_Provided text:_
<<<<

The cause was complications of progressive supranuclear palsy, said his daughter, Marin Alsop, the music director of the Baltimore Symphony Orchestra. His wife, Ruth Alsop, a cellist, had died just days earlier.
Working with City Ballet afforded Mr. Alsop more opportunities to play solos than the concertmaster of a symphony orchestra usually has. “I like working with the ballet,” he told The New York Times in 1979. “It’s like having your own private orchestra when you’re constantly soloing.”
The critics noticed: in a 1977 Times review of Balanchine’s Ravel ballet “Tzigane,” for example, the dance critic Anna Kisselgoff wrote that Mr. Alsop “played the first violin solo from the pit beautifully.”
He retired from the orchestra in 1993, after more than 30 years.
Keith Lamar Alsop was born on March 11, 1928, in Murray, Utah, one of eight children of Henry Alsop, a chemist who worked for a mining company, and his wife, Ethel. Each child in the family studied an instrument, and Lamar focused on the violin, although he also studied viola, clarinet, flute and saxophone — instruments assigned to his siblings.
He began his career at 17 in the Utah Symphony Orchestra and, after serving in the Navy, moved to New York, where he received a bachelor’s degree in violin performance from Mannes College of Music and a teaching degree from Columbia.
Mr. Alsop was a member of the Beaux Arts String Quartet, the American String Quartet, the Carnegie String Quartet and the Alsop-Bernstein Trio, whose other two members were his wife and the pianist Seymour Bernstein.

>>>>

_What you need to do:_
a. Repeat the stretch of the text about Lamar Alsop from "The cause was" through "than 30 years.".
b. Answer these questions from the text about Lamar Alsop:
(i) In what year did he retire from the orchestra?
(ii) In what town was he born?
(iii) Which orchestra did he start his career in at 17?
The rows are not needed for anything here.

_Given entries:_
<<<<

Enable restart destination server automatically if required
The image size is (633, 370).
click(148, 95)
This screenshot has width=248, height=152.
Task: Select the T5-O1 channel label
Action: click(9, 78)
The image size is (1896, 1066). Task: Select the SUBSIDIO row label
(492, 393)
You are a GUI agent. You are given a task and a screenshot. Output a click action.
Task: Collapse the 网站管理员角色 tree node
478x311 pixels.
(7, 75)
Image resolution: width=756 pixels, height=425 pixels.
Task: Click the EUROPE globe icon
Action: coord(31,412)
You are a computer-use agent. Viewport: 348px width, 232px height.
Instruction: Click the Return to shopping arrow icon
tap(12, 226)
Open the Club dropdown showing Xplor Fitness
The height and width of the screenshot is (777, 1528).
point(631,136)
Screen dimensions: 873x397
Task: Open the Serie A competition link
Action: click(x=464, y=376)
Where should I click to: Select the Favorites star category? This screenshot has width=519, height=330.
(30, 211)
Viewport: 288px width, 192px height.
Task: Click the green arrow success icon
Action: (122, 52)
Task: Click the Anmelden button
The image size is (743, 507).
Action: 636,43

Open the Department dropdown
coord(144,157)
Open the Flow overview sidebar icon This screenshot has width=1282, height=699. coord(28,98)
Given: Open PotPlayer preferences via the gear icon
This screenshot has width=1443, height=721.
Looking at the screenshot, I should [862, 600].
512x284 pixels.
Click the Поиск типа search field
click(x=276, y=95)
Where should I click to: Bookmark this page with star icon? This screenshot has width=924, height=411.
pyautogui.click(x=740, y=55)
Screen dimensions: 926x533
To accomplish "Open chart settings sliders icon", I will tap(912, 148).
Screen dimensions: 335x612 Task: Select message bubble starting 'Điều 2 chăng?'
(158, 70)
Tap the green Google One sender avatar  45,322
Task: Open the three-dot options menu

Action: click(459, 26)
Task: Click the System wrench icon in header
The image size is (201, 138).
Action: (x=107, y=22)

>>>>

_Answers by item number:_
a.
The cause was complications of progressive supranuclear palsy, said his daughter, Marin Alsop, the music director of the Baltimore Symphony Orchestra. His wife, Ruth Alsop, a cellist, had died just days earlier.
Working with City Ballet afforded Mr. Alsop more opportunities to play solos than the concertmaster of a symphony orchestra usually has. “I like working with the ballet,” he told The New York Times in 1979. “It’s like having your own private orchestra when you’re constantly soloing.”
The critics noticed: in a 1977 Times review of Balanchine’s Ravel ballet “Tzigane,” for example, the dance critic Anna Kisselgoff wrote that Mr. Alsop “played the first violin solo from the pit beautifully.”
He retired from the orchestra in 1993, after more than 30 years.

b.
(i) 1993
(ii) Murray, Utah
(iii) The Utah Symphony Orchestra